### Source data
= Beginning of Section =

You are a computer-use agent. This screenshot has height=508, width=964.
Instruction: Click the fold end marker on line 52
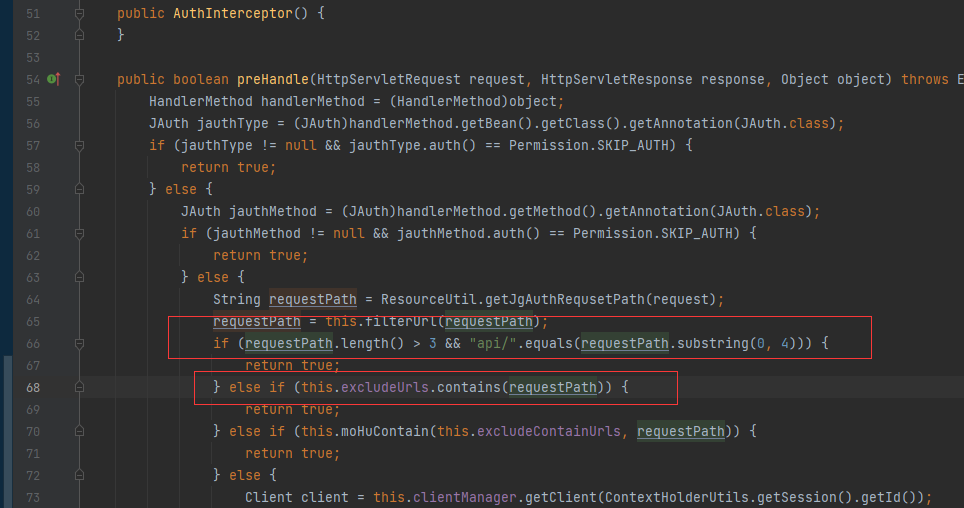click(x=79, y=35)
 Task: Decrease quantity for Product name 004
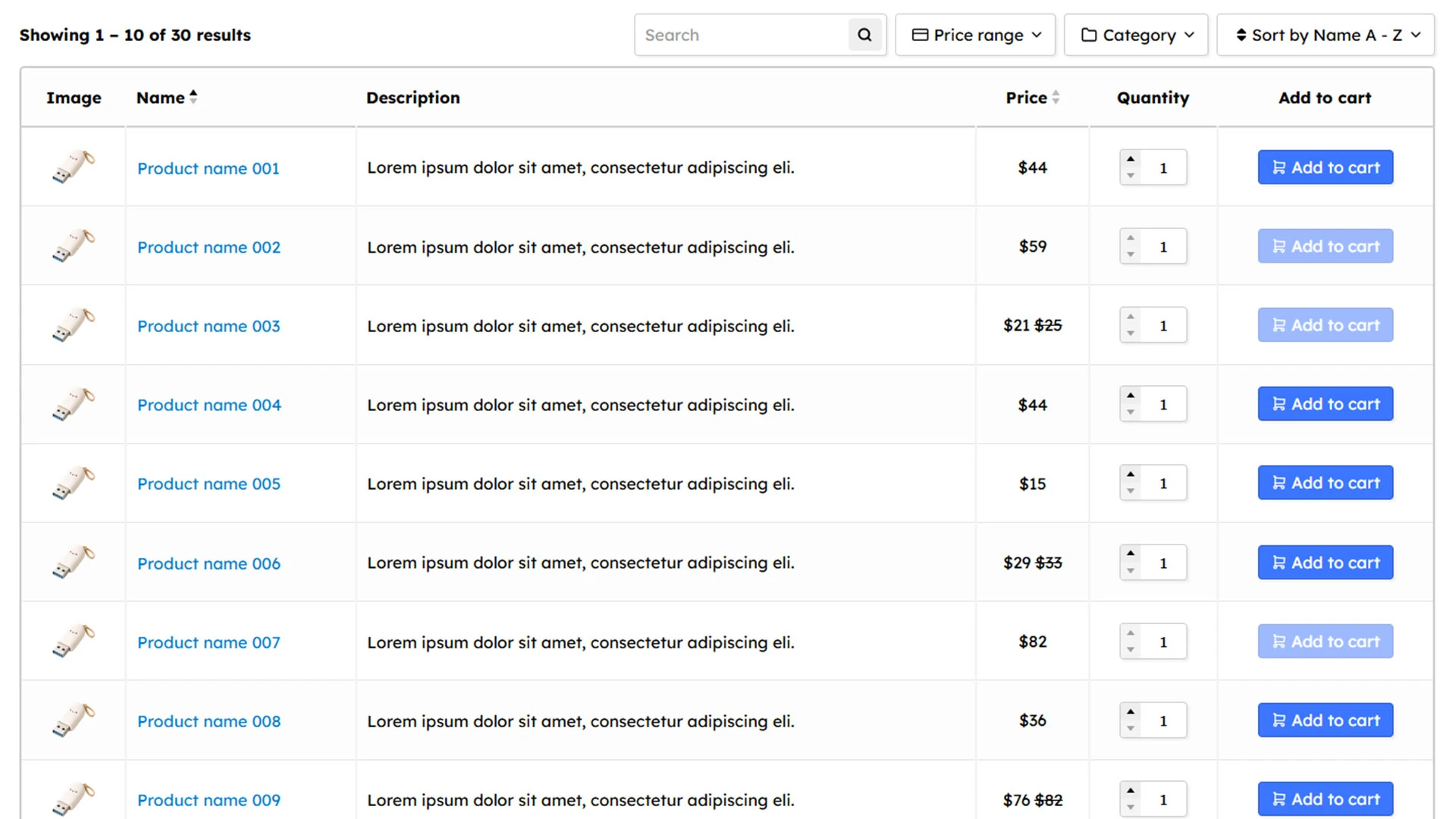(1131, 413)
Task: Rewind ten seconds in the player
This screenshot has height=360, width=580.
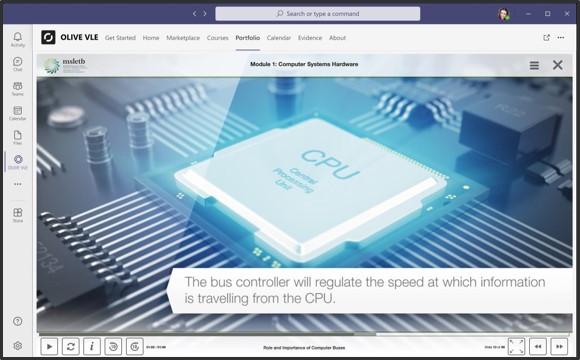Action: point(113,347)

= End of Section =

### Work item
Set down exactly the lines between the one with "Task: Rewind ten seconds in the player" and the last line of the material above, both included, but none of the pictures.

### Result for this task
Task: Rewind ten seconds in the player
This screenshot has height=360, width=580.
Action: point(113,347)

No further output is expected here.